Turn the records from the line containing "The height and width of the screenshot is (593, 572)." through the end of the records into a two-column CSV with the columns "record" and "answer". Each row should hold one record's text and its answer, each in a single quoted field with line breaks replaced by spaces, and the pictures left out.

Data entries
▬▬▬▬▬▬
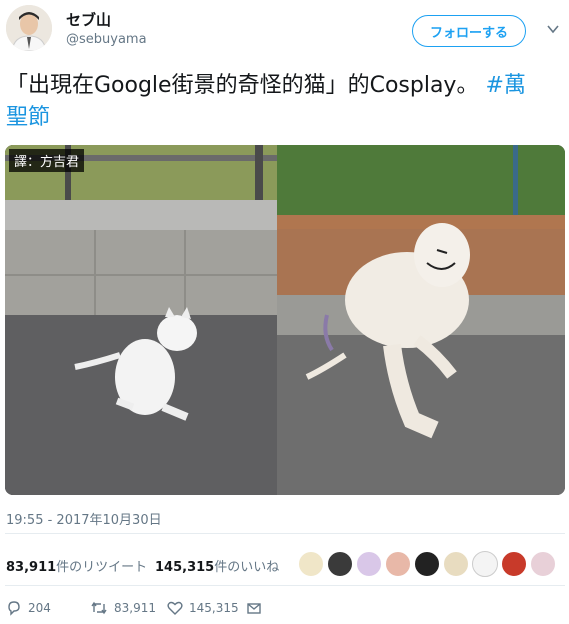 Image resolution: width=569 pixels, height=624 pixels. Describe the element at coordinates (84, 518) in the screenshot. I see `tweet-timestamp: 19:55 - 2017年10月30日` at that location.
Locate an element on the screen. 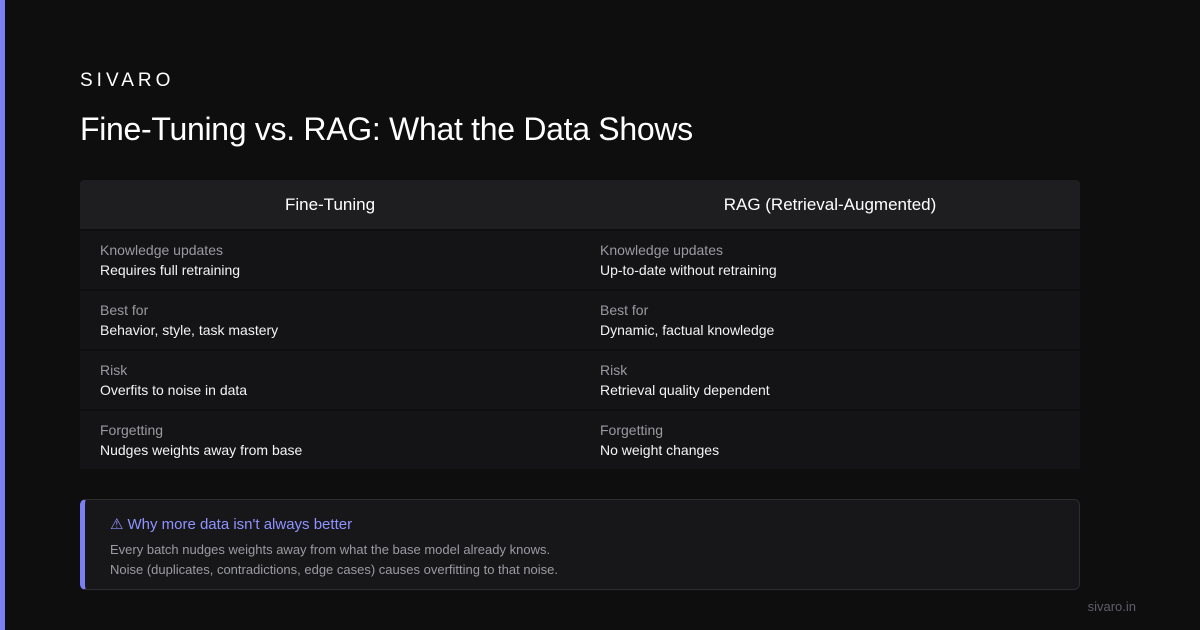 The height and width of the screenshot is (630, 1200). table-row: Best for Dynamic, factual knowledge is located at coordinates (830, 320).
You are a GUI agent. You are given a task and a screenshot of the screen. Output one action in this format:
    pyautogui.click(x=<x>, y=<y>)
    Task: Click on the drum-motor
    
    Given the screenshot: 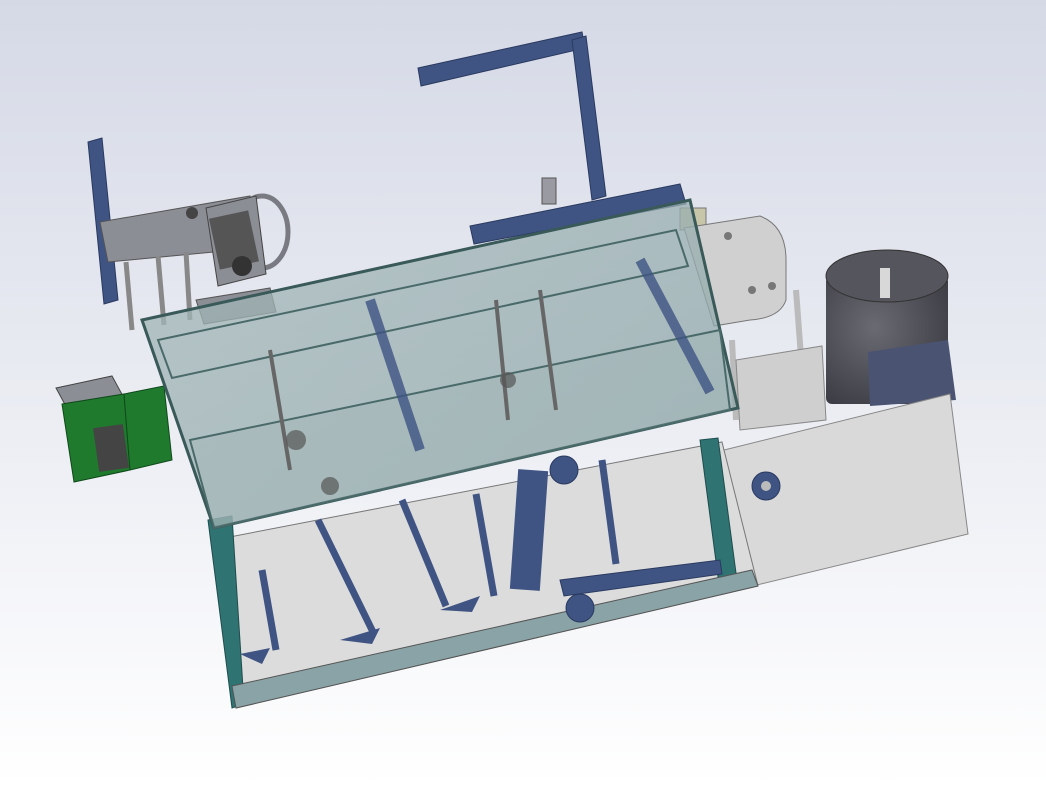 What is the action you would take?
    pyautogui.click(x=890, y=328)
    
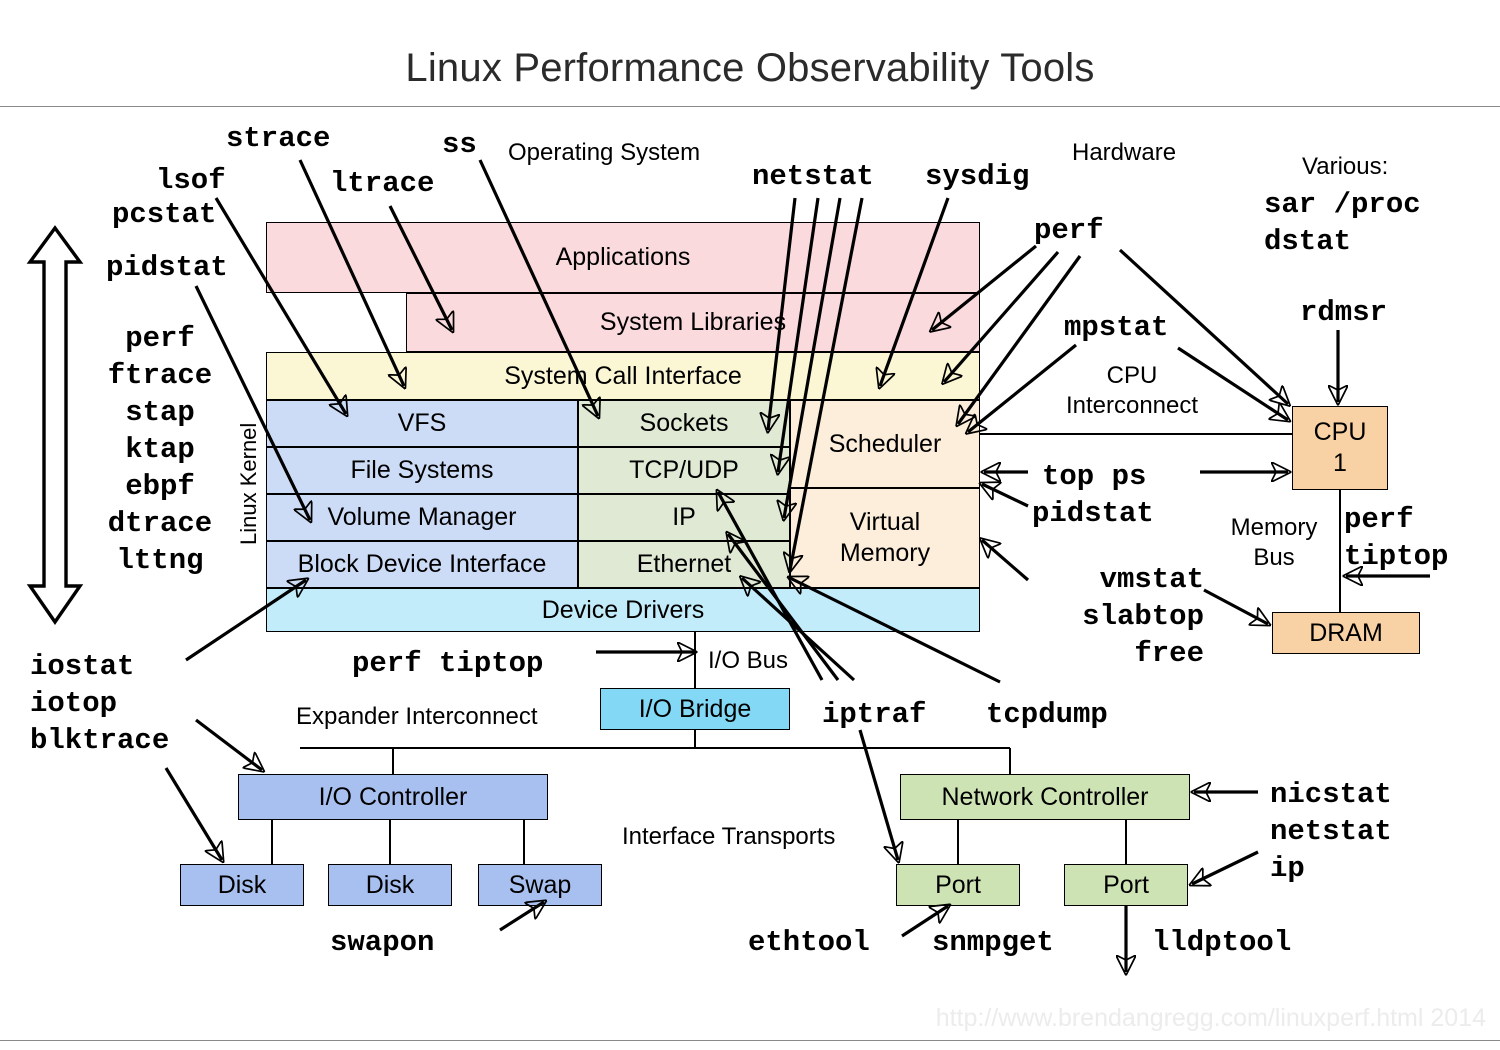 The image size is (1500, 1050). What do you see at coordinates (1094, 476) in the screenshot?
I see `tool-top-ps: top ps` at bounding box center [1094, 476].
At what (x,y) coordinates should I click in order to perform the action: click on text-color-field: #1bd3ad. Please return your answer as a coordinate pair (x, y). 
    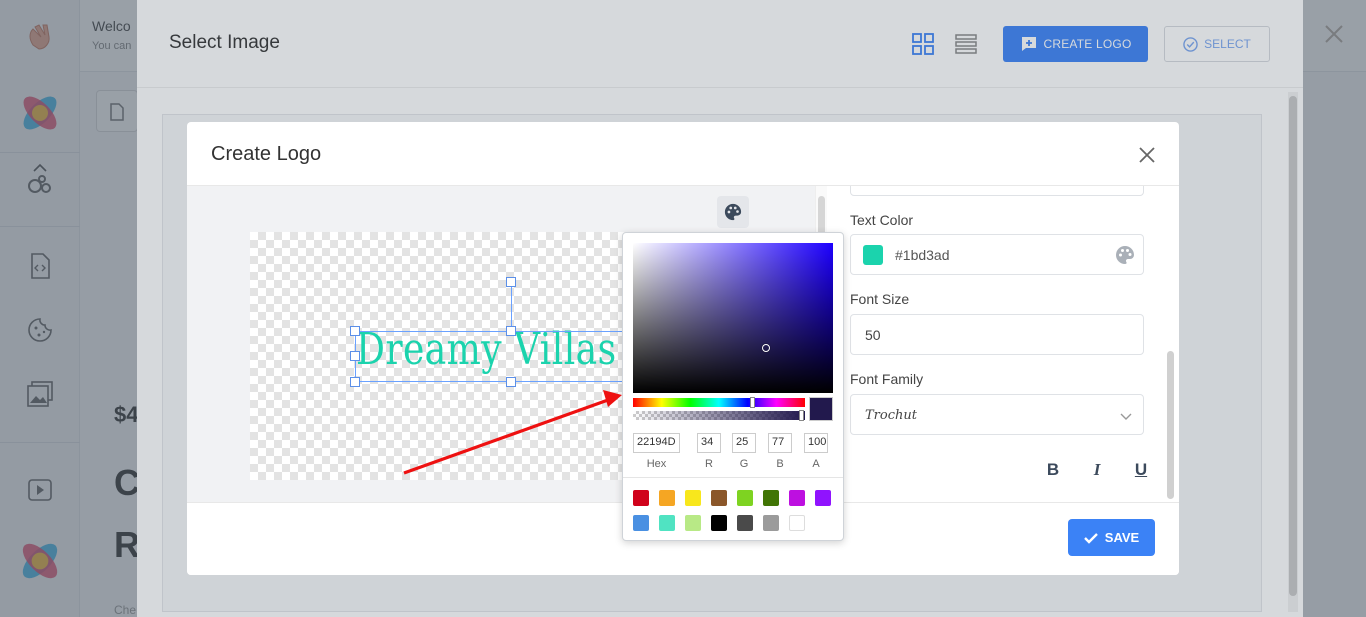
    Looking at the image, I should click on (997, 254).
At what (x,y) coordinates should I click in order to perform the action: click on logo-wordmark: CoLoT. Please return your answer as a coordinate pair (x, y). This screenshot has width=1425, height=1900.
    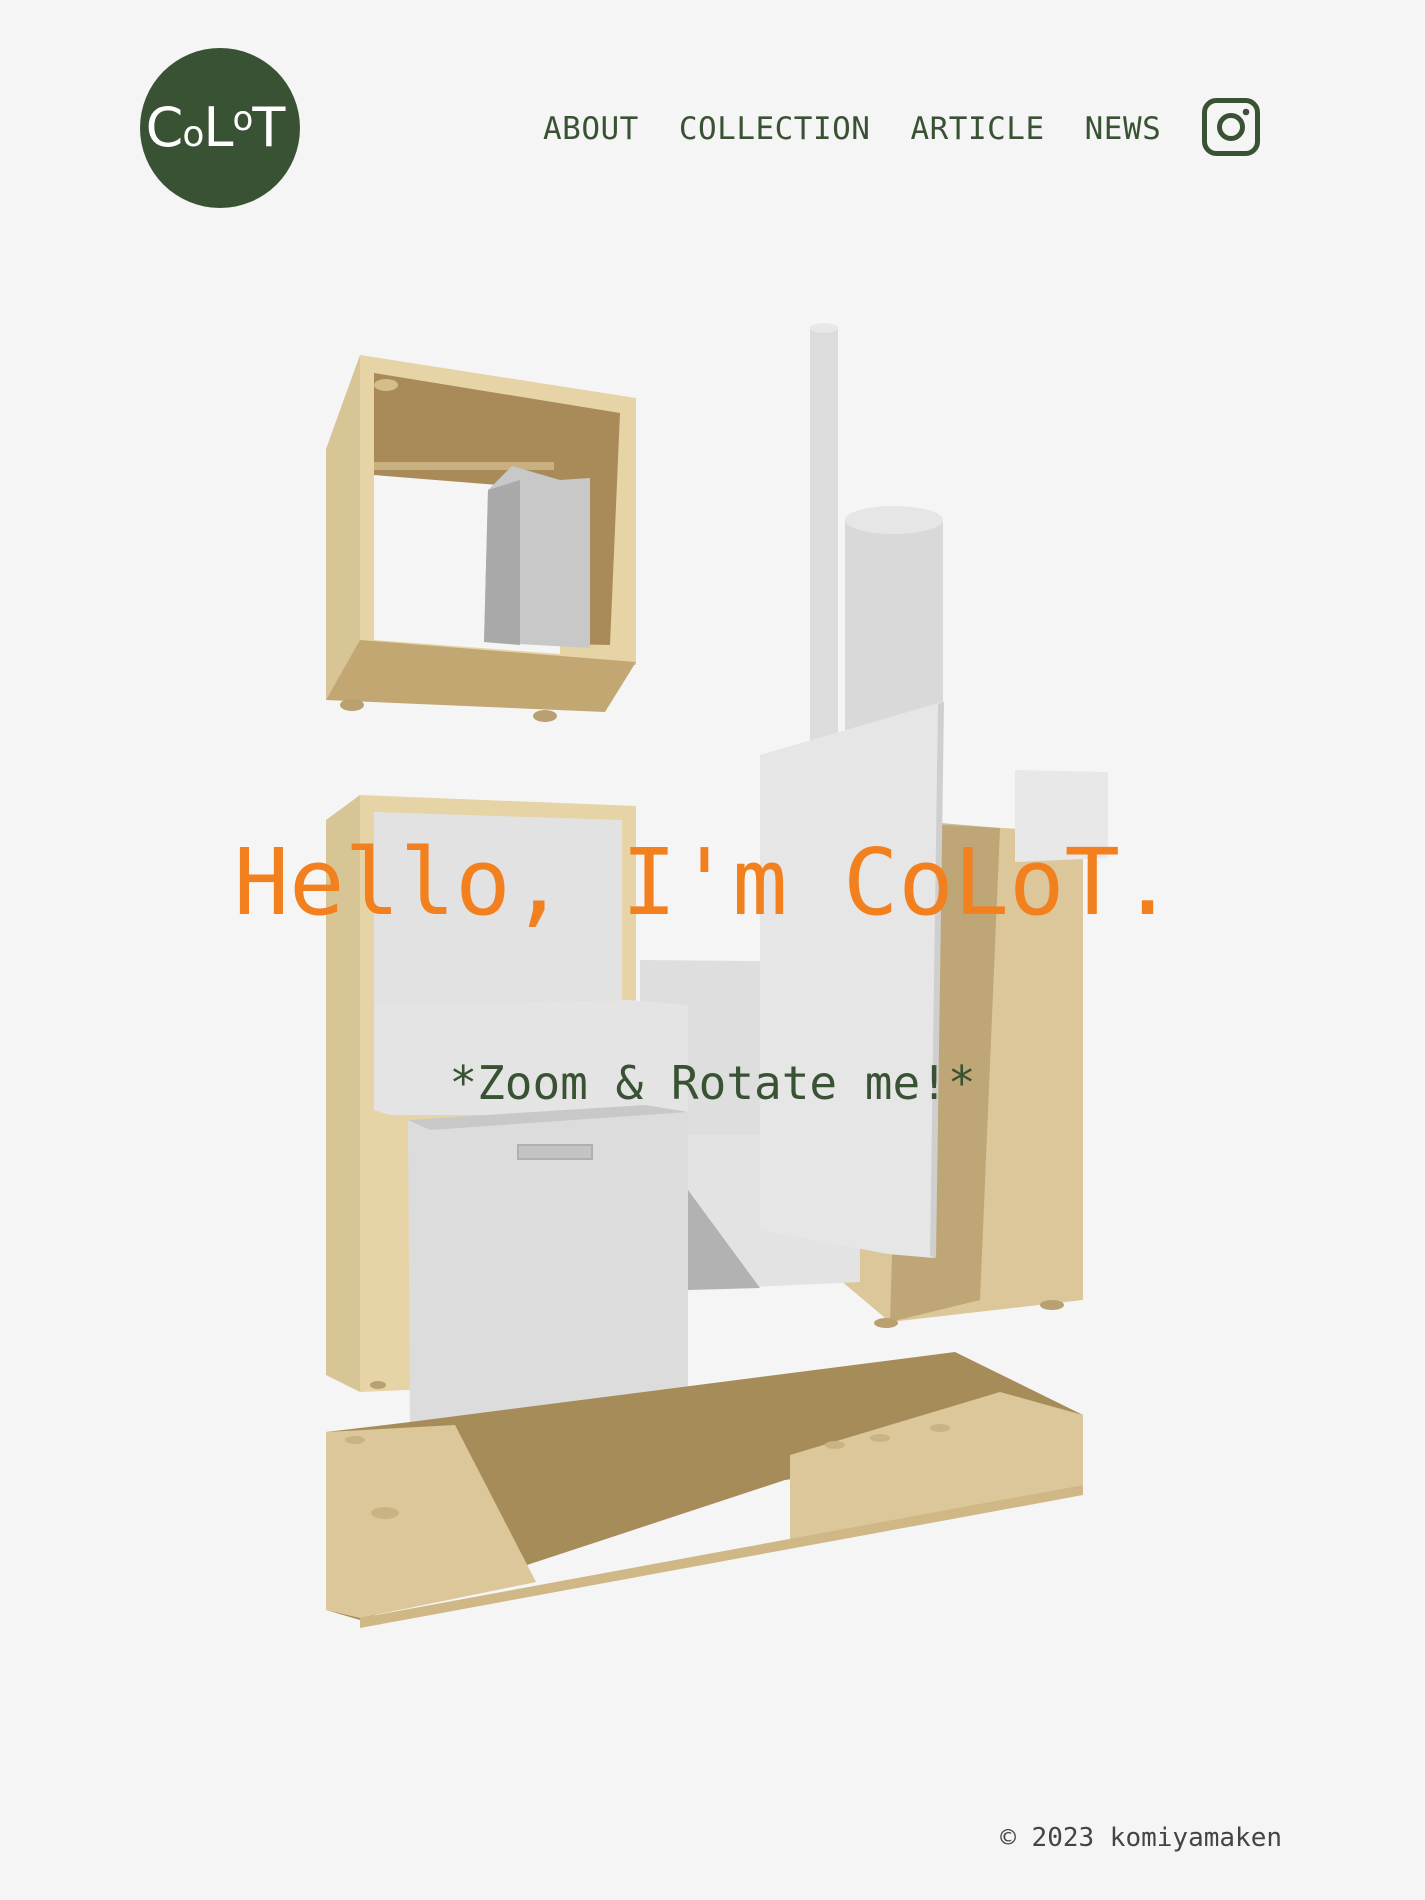
    Looking at the image, I should click on (216, 128).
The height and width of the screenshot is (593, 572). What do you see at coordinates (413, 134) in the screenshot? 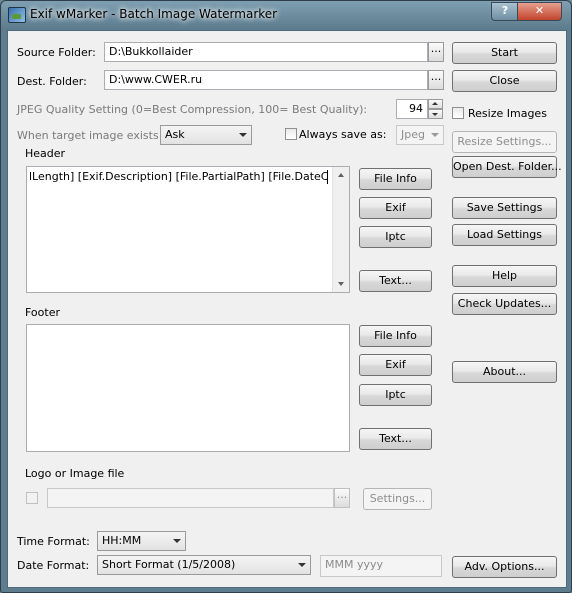
I see `save-format-value: Jpeg` at bounding box center [413, 134].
▬▬▬▬▬▬
▶ Task result:
record,answer
"The height and width of the screenshot is (593, 572). What do you see at coordinates (413, 134) in the screenshot?","I see `save-format-value: Jpeg` at bounding box center [413, 134]."